TASK STATEMENT:
Copy the items starting with the line that contains "You are a GUI" and going on through the line that contains "pyautogui.click(x=288, y=119)", raising every click coordinate in the answers by 49 and keeping all other text unchanged. Leave the pictures out.

— start of DATASET RECORDS —

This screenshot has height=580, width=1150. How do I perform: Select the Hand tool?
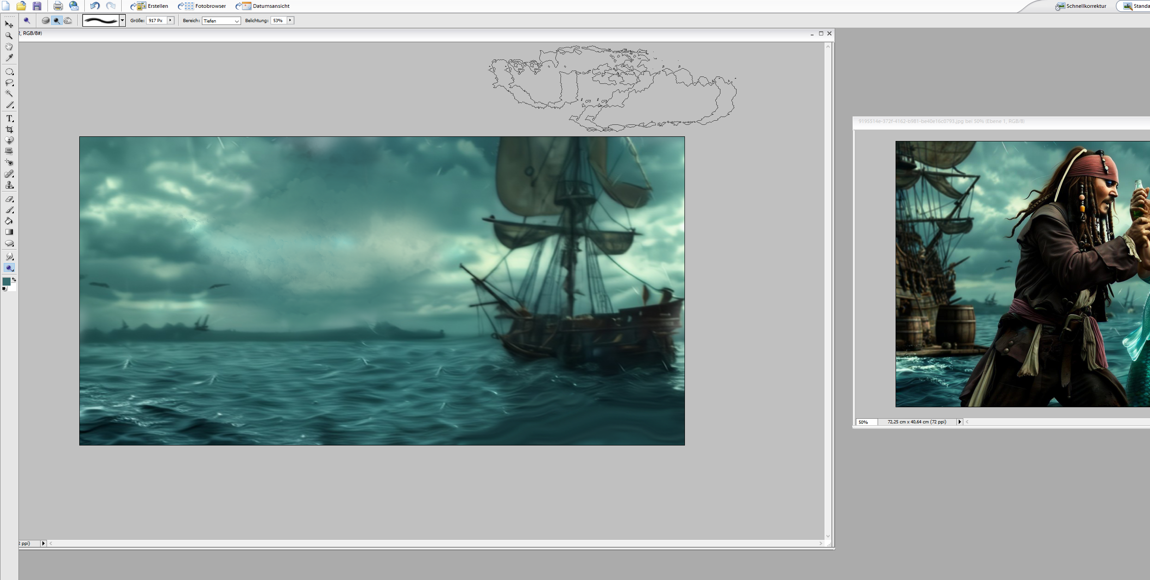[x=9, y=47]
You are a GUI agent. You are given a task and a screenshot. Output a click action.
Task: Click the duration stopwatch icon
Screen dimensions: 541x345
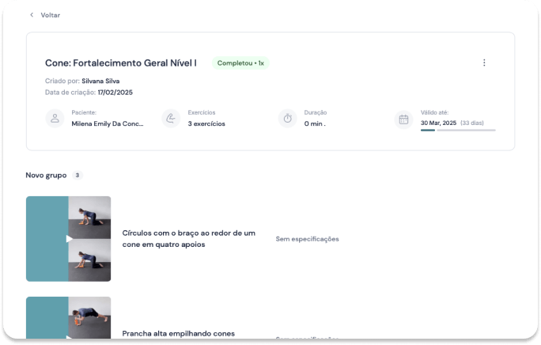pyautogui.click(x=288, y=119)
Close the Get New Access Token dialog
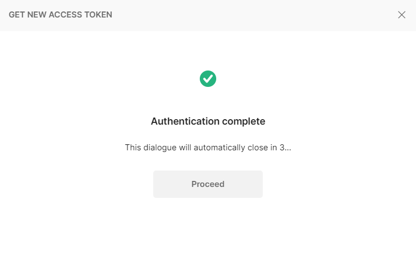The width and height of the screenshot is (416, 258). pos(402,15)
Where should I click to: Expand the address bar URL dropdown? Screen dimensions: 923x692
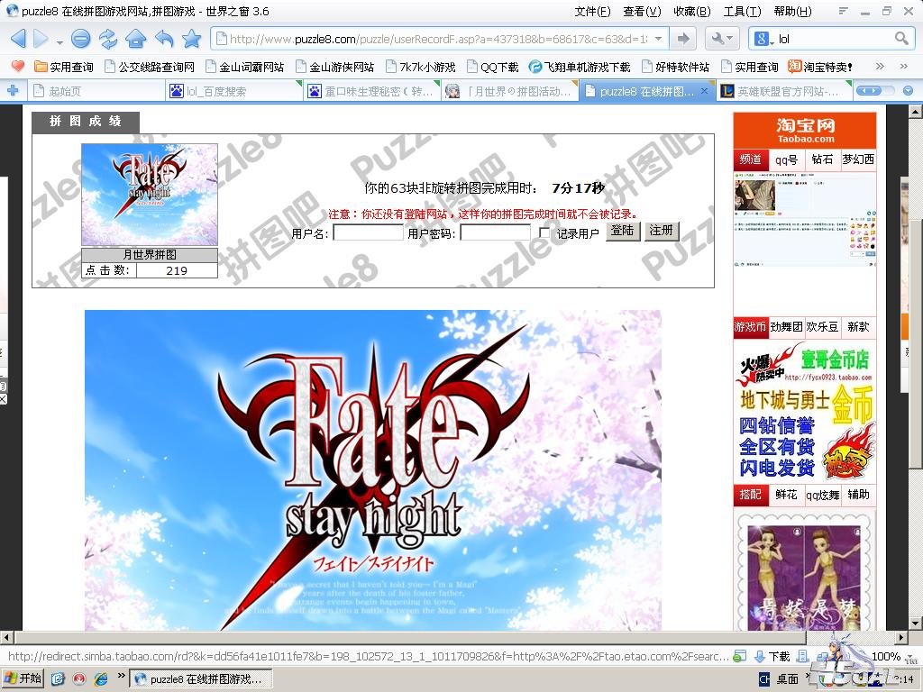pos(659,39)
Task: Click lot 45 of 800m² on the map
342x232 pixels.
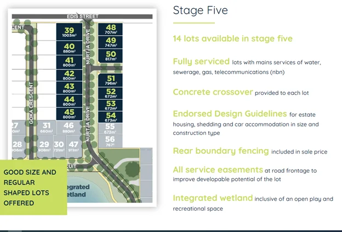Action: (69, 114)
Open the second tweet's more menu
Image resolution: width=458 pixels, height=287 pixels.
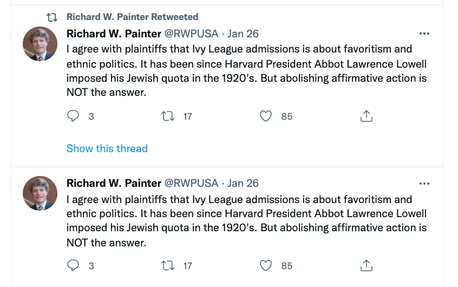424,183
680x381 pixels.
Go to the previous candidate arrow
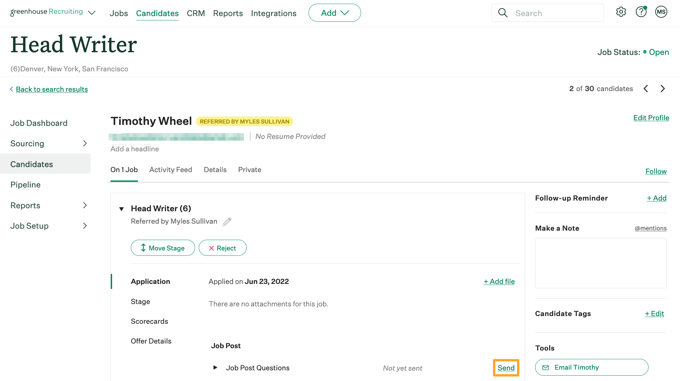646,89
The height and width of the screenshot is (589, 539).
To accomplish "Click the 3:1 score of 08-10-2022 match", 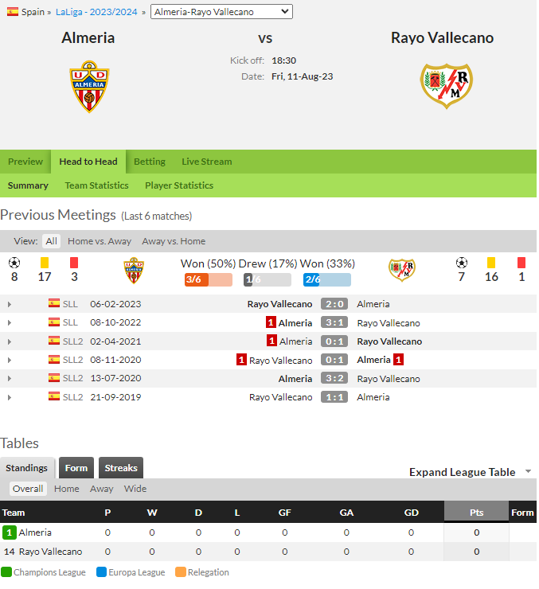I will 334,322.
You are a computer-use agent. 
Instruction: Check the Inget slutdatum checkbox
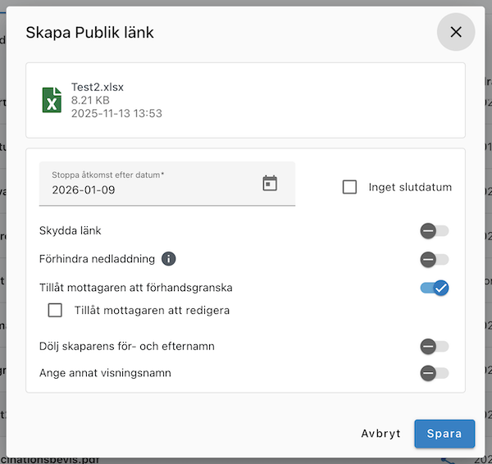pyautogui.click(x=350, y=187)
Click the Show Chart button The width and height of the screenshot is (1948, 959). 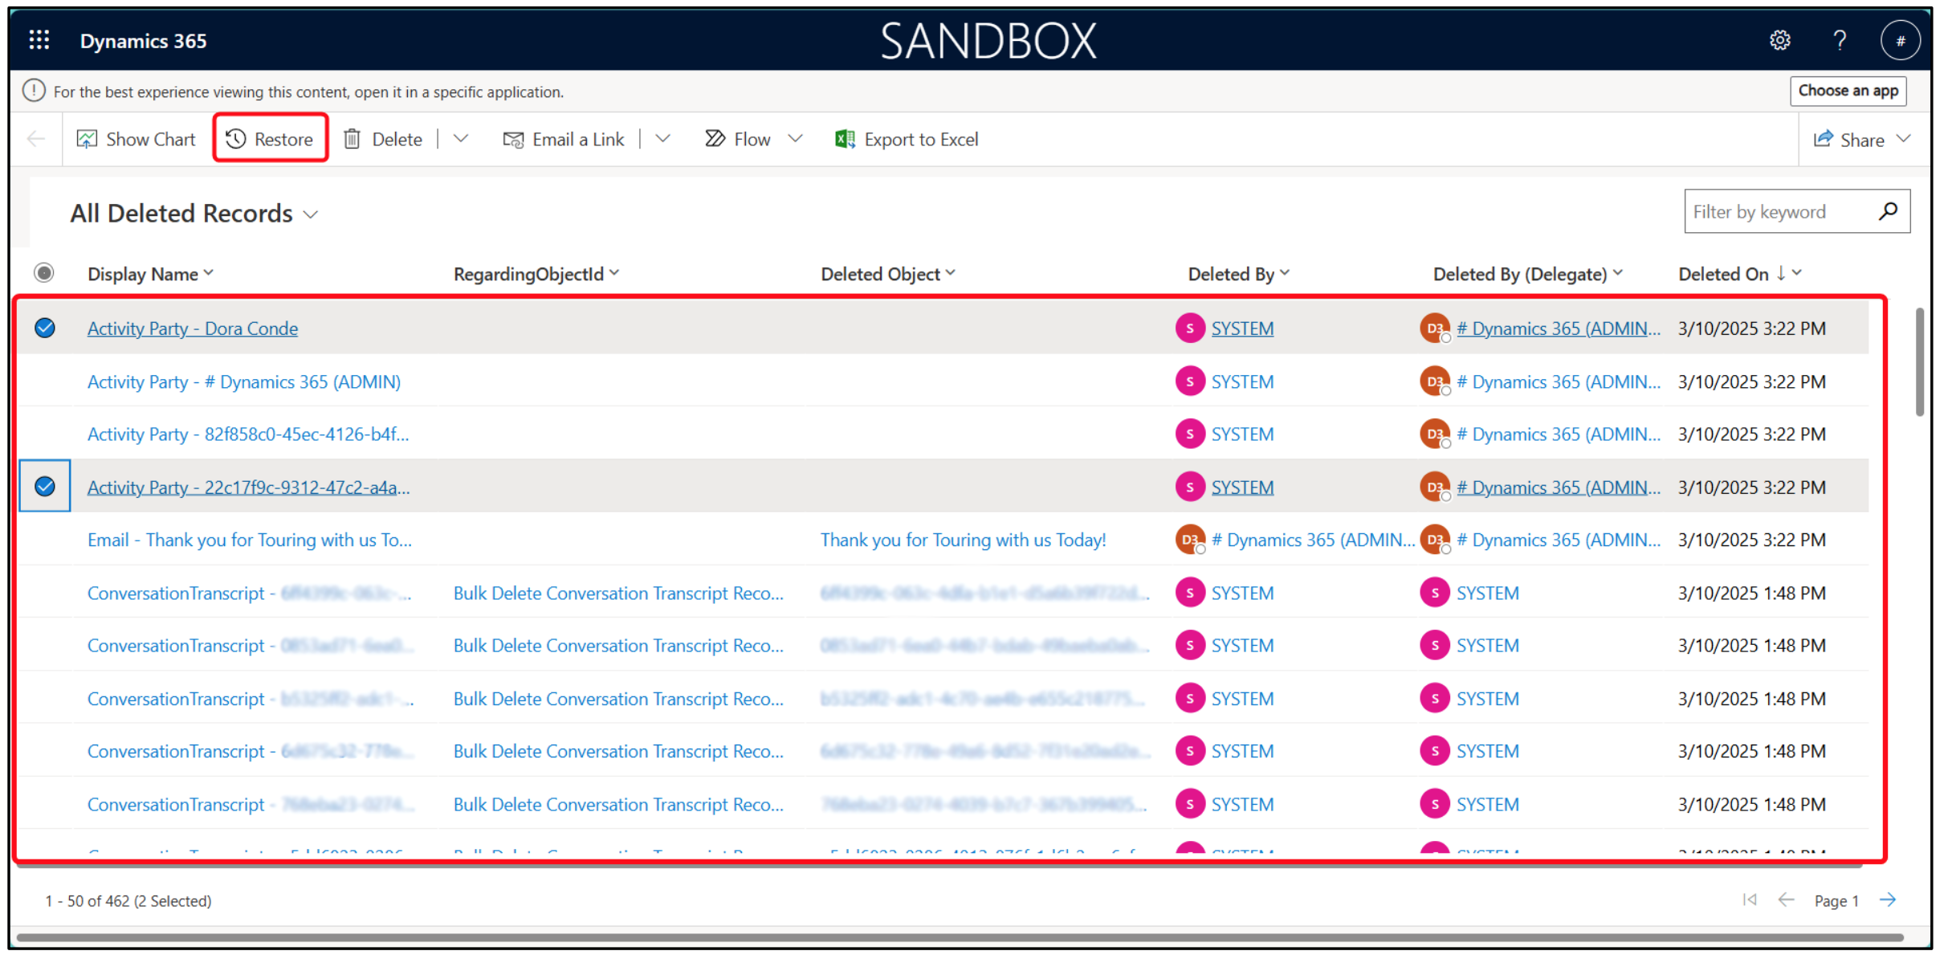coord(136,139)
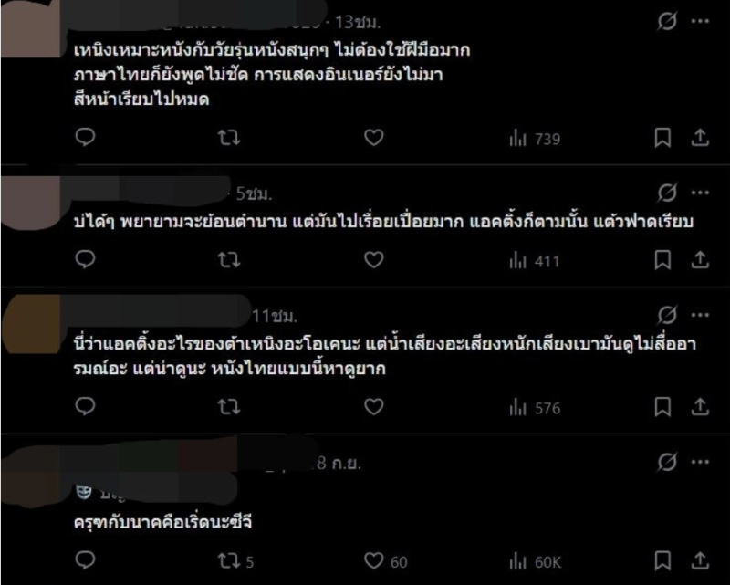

— end of DATASET RECORDS —

SOLUTION FOR THIS PROBLEM:
You are a GUI agent. You are given a task and a screenshot. Output a click action.
Task: Click the duration stopwatch icon
Screen dimensions: 541x345
pyautogui.click(x=337, y=168)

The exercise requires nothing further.